Exercise requirements » Carry on the piece about Siegfried Sassoon and the summer of 1914, picking up right after its final sentence.

Selected extract »
--- Start ---
All coincidences are “mere” coincidences, but this one can be put to good use. Read together, the three stories become a sort of prologue in a minor key to the guns of August, a rare composite view of that Last Summer — and of how it was remembered, and written.
Portrait of the poet Siegfried Sassoon by Glyn Warren Philpot (1917)
As a matter of good history — history as it really was — the summer of 1914 was a time like most others. People went about their pleasure and their business, and most believed that common sense and the profit motive would keep a lid on international tensions.
Siegfried Sassoon, who had recently rented a flat in London, was preoccupied with nothing more momentous than his stalled personal progress. He was twenty-seven, had left Cambridge without a degree, and never held a job, and he had lost money on each new volume of flowery and outdated verses — a gentleman flâneur, or, in plainer contemporary idiom, a slacker. He now planned to live off of family money while working hard on his poetry, yet he was so unproductive and so short on funds that he would give up the flat in July and return home to Kent. Poetry remained a calling, but, until Sassoon’s muse awakened under fire, literature was far from a career.
Strangely, the war would transform Sassoon first into an aggressive fighter — he won the military cross “for conspicuous gallantry during a raid on the enemy’s trenches” — and then into the author of now-canonical protest poems. But it was his public refusal to return to action — motivated by his belief that soldiers were needlessly suffering for unworthy and ill-defined political goals — that would bring him an unusual fame. Instead of being punished, Sassoon was treated for “shell-shock” and eventually chose to return to combat.
--- End ---
Information shown »
--- Start ---
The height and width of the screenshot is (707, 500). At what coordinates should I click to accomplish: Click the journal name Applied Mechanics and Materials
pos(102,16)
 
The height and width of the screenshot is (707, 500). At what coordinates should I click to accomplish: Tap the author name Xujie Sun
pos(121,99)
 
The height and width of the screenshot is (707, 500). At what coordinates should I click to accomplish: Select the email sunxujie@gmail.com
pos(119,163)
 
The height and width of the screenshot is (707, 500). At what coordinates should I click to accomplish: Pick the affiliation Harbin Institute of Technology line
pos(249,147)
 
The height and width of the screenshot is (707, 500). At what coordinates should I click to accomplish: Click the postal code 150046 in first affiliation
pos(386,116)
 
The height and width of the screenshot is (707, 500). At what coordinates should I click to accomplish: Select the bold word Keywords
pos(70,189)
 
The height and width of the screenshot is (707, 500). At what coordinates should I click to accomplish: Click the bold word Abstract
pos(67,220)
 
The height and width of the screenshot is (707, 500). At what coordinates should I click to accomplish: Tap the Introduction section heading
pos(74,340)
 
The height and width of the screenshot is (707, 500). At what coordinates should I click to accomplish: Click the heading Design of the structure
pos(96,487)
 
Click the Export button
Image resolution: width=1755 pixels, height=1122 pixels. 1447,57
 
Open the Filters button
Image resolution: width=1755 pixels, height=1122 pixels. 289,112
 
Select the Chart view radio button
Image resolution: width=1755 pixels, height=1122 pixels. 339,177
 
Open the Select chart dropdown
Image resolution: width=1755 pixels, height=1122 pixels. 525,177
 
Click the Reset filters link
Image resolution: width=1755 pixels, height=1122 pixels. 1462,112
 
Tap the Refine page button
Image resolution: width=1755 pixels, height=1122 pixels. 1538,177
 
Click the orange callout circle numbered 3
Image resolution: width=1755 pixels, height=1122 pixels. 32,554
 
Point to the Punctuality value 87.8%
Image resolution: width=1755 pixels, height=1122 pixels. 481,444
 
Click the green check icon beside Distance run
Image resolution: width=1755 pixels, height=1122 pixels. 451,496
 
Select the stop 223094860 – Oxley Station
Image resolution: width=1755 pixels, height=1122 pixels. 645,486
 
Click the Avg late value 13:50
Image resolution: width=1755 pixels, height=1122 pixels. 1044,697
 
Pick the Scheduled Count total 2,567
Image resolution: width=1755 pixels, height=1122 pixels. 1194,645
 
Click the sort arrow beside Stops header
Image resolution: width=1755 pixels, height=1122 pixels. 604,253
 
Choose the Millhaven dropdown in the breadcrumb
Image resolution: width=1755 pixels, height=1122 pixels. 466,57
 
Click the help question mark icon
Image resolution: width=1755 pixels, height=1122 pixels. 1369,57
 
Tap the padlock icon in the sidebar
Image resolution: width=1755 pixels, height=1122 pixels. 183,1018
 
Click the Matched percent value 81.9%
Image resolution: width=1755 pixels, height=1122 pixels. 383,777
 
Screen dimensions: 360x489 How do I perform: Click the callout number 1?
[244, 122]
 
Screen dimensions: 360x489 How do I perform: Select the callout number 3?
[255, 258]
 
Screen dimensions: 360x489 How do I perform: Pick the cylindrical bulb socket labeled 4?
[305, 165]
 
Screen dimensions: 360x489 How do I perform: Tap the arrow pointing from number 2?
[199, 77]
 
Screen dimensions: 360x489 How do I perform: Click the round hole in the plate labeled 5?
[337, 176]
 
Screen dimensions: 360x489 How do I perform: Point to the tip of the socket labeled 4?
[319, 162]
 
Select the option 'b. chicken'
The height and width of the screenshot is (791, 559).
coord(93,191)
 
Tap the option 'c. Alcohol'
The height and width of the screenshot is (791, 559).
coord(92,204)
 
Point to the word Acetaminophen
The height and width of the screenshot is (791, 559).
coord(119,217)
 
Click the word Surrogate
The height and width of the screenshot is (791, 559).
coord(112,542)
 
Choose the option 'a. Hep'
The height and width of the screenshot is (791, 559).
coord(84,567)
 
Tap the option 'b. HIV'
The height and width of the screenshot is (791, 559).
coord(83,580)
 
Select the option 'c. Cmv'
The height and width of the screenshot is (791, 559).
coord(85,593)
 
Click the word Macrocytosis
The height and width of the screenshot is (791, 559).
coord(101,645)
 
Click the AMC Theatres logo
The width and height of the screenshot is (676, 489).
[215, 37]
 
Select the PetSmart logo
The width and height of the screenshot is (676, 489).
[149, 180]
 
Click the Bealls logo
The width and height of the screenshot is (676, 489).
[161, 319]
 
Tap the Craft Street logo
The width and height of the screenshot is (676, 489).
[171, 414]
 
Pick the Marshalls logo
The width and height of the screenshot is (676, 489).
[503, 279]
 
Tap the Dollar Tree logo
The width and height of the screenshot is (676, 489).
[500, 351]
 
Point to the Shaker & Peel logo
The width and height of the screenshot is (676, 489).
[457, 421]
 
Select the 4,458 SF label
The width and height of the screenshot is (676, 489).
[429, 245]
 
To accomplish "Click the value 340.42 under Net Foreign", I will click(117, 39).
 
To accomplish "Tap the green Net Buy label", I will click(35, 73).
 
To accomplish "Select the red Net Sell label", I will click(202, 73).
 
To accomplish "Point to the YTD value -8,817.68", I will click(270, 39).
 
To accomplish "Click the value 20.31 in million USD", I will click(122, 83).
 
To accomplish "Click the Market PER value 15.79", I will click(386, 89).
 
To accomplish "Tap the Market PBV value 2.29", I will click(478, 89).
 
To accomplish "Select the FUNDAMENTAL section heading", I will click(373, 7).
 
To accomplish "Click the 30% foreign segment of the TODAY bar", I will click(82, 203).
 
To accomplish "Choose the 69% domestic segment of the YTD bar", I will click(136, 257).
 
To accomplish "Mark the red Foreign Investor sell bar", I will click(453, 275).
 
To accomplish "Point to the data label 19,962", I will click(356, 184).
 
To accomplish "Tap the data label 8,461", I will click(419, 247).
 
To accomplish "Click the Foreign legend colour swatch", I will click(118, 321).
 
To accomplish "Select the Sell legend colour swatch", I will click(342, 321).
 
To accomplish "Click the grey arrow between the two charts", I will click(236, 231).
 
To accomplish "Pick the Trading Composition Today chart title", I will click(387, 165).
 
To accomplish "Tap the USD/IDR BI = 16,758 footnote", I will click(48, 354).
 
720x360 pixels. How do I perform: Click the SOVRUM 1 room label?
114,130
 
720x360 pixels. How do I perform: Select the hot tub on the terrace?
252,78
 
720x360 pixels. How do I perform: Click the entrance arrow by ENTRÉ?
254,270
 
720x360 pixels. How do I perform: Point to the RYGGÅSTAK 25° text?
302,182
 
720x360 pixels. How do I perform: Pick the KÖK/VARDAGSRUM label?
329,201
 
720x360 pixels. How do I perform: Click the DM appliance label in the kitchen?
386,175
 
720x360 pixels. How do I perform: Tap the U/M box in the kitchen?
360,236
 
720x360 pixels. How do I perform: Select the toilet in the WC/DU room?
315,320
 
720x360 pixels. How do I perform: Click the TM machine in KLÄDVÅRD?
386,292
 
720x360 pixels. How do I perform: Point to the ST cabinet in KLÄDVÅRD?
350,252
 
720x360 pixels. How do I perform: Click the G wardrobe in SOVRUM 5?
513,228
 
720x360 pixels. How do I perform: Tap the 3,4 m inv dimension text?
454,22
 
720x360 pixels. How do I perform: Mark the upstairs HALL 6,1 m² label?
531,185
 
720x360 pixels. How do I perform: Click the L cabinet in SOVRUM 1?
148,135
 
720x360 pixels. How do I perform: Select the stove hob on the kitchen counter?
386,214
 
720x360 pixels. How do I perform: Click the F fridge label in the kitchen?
--- End ---
Reply »
In June 1914, however, none of this had yet come to pass. Sassoon was adrift, but he had found his way under the wing of Eddie Marsh, private secretary to Winston Churchill and ubiquitous fixer-and-connector of London’s young painters and poets. Marsh bought or published their work, fed them, even put them up in his spare room — come August, his day job would make him all too useful for poets in search of a military commission.
By day, then, Siegfried mooned about London, pretending to work or taking aimless strolls (he was mortified to run into a lonely, elderly friend at the zoo…two days in a row). As for the evenings, he had scant acquaintance with opera and none with the ballet, but he could follow directions. On the afternoon of June 23rd, as Sassoon later wrote:
I had now reached what appeared to be the zenith of my London season. For I was hurrying home to boil myself a couple of eggs and thereafter to emerge in full evening dress to attend a Gala Performance of the Russian Ballet…
…What the Russian Ballet would be like I had no notion… [I had said to Eddie Marsh] that I wasn’t particularly keen about ballets because nothing much ever seemed to happen in them…His pained and reproachful retort — ‘But it’s simply the most divine thing in the world!’ had given me the needed stimulus, and I’d made a start by securing a central stall for the London première of The Legend of Joseph. This I obtained by luck — the box-office chancing to have a returned ticket when all the seats had been sold. Richard Strauss, who had written the music, was to conduct, and a youthful dancer named Léonide Massine would be making his début.
This is impressive ignorance, given that the Ballet Russes, under Diaghilev, were scarcely a year removed from that quintessential succès de scandale, Le Sacre du Printemps. Although Sassoon was soon hooked on ballet, his account of the evening focuses (as much of his memoirs do) on his inexperience and his anxiety about his social position.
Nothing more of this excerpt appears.